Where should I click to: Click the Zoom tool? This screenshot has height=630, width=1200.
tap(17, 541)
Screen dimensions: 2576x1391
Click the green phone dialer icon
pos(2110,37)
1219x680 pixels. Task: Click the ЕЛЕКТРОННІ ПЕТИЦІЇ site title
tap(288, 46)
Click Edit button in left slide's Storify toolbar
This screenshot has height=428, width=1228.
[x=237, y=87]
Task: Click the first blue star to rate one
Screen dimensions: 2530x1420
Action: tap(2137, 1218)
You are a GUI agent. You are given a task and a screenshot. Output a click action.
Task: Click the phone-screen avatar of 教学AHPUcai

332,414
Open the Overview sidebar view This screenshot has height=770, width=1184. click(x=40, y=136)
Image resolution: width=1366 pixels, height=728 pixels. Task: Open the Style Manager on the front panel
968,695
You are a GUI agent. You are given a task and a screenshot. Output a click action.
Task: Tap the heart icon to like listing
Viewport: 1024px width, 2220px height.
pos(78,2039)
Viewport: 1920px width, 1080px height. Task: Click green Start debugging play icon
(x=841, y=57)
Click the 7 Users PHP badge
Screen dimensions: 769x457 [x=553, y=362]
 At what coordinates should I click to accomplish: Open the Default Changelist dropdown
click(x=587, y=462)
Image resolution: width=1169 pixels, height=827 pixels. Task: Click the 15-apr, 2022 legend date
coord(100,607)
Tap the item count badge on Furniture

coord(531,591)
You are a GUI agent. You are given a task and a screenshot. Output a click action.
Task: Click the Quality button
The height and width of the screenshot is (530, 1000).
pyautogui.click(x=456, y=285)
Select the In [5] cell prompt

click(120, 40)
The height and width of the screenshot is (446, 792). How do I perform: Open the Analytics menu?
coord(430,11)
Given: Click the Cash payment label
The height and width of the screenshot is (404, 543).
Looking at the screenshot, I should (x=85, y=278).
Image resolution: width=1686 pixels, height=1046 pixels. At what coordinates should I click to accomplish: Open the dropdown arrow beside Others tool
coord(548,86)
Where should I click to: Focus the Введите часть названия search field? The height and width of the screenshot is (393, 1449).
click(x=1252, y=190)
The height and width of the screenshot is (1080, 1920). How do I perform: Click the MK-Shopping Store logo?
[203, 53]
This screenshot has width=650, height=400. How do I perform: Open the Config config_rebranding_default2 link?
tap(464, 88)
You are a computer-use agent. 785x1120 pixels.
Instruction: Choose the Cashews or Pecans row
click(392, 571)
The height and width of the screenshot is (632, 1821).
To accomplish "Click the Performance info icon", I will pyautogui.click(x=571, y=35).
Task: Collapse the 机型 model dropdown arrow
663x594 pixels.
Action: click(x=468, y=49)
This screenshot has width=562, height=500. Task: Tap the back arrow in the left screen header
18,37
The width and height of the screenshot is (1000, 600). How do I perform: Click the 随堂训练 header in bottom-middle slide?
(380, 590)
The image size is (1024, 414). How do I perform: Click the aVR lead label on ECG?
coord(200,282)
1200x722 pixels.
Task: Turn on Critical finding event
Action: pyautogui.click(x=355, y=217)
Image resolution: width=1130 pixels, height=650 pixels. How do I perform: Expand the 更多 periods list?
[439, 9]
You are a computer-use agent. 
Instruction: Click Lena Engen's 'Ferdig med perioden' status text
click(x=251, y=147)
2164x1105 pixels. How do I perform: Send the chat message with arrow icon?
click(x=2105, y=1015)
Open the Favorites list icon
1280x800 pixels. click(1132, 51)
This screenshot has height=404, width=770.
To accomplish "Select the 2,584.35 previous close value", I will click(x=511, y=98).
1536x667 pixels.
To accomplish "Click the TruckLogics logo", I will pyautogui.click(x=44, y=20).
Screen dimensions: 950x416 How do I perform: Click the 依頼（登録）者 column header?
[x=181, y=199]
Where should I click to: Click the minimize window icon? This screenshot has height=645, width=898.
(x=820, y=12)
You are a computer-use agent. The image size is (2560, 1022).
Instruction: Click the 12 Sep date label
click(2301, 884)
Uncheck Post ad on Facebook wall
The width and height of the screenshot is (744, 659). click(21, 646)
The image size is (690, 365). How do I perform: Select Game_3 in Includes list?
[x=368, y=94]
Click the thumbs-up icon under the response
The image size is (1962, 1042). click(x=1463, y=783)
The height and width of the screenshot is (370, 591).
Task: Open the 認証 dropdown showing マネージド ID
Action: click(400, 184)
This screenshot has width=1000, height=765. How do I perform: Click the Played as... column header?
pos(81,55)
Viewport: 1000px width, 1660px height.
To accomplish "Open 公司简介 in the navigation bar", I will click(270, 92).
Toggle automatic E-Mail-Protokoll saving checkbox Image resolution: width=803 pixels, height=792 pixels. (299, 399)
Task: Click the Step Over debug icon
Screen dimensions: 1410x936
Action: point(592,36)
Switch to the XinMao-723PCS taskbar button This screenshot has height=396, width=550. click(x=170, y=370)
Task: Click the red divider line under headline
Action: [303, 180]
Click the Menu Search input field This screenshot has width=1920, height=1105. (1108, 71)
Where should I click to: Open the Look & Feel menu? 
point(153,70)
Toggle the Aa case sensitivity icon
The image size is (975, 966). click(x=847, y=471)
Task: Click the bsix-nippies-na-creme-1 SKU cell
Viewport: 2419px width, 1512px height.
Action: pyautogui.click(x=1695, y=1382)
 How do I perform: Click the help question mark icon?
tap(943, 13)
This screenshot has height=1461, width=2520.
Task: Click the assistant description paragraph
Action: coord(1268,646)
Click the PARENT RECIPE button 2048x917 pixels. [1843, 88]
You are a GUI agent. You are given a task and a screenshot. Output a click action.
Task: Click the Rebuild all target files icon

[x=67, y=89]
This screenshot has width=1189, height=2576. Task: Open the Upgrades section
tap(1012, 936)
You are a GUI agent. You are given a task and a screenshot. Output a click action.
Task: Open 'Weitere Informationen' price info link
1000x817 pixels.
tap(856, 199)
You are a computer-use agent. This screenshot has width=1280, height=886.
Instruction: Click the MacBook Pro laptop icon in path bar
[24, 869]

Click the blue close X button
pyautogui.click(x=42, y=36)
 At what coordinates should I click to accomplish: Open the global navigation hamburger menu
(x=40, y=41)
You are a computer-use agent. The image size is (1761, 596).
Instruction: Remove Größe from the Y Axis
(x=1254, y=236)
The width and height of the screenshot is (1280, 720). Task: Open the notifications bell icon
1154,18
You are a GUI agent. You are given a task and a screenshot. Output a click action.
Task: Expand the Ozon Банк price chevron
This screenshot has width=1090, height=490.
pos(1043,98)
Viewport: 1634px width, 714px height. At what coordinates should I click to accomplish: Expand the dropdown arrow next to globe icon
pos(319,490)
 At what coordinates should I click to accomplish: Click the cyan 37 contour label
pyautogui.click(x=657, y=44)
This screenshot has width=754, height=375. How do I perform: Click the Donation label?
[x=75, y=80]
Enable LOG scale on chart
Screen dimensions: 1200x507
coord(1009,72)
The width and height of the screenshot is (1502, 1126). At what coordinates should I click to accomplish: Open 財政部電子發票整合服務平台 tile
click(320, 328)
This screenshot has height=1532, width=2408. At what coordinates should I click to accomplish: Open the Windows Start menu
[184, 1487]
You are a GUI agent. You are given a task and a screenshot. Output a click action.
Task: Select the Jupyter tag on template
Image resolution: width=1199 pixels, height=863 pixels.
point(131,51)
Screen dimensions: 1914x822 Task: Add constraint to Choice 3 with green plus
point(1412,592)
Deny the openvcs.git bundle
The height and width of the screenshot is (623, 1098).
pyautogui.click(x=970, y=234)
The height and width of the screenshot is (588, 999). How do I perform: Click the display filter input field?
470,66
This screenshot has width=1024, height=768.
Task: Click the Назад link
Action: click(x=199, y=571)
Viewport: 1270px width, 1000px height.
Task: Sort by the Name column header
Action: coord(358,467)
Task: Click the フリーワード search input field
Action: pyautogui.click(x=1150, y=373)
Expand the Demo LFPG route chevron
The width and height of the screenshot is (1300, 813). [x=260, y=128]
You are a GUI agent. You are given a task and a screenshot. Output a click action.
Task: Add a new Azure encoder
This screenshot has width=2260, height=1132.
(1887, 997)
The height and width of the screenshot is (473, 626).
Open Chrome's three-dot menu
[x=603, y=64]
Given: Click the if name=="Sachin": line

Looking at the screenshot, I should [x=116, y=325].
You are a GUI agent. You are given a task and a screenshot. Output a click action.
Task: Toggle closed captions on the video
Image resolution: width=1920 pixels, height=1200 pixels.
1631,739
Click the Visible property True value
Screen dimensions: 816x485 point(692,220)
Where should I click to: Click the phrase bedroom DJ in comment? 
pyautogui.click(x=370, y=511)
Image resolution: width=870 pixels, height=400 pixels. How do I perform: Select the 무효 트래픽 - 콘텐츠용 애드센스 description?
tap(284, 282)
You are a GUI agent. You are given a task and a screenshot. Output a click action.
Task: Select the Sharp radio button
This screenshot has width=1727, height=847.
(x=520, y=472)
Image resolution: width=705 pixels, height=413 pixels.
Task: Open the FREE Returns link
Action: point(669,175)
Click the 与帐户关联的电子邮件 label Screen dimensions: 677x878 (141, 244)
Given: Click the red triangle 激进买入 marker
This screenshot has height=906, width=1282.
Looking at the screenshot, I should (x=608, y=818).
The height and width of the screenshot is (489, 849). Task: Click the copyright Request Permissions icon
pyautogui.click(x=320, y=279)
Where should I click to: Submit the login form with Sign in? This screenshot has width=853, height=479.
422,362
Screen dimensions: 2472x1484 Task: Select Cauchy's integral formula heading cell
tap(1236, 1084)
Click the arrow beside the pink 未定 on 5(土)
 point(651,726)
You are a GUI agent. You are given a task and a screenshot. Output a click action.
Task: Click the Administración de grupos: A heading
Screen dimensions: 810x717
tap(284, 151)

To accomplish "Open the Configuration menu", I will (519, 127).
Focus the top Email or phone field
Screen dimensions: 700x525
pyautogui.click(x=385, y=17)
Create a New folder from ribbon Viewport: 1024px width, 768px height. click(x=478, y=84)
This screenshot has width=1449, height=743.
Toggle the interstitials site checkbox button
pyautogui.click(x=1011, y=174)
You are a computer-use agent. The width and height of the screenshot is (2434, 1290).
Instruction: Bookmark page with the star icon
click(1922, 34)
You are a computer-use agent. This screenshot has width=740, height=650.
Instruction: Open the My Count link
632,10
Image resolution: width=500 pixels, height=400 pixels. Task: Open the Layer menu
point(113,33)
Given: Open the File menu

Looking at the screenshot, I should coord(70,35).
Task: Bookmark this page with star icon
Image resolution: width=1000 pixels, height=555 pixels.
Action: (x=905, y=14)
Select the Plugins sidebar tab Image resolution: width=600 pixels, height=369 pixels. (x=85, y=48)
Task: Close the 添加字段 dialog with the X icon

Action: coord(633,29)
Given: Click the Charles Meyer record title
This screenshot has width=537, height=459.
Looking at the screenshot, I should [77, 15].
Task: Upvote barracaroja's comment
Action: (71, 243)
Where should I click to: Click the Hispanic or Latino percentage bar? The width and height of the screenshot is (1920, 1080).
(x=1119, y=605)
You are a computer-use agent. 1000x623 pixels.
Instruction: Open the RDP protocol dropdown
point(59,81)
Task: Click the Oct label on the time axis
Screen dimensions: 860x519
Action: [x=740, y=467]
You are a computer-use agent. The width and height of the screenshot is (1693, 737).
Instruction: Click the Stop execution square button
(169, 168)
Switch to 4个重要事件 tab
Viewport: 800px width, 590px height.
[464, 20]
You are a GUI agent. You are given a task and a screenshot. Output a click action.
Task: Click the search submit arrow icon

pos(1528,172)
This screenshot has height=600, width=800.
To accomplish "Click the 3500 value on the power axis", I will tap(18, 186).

> _REQUIREMENT_
Report each line above that contains the word "cell", copying every such line in full.

> _ANSWER_
Select the In [5] cell prompt
Task: Click the bsix-nippies-na-creme-1 SKU cell
Screen dimensions: 2472x1484 Task: Select Cauchy's integral formula heading cell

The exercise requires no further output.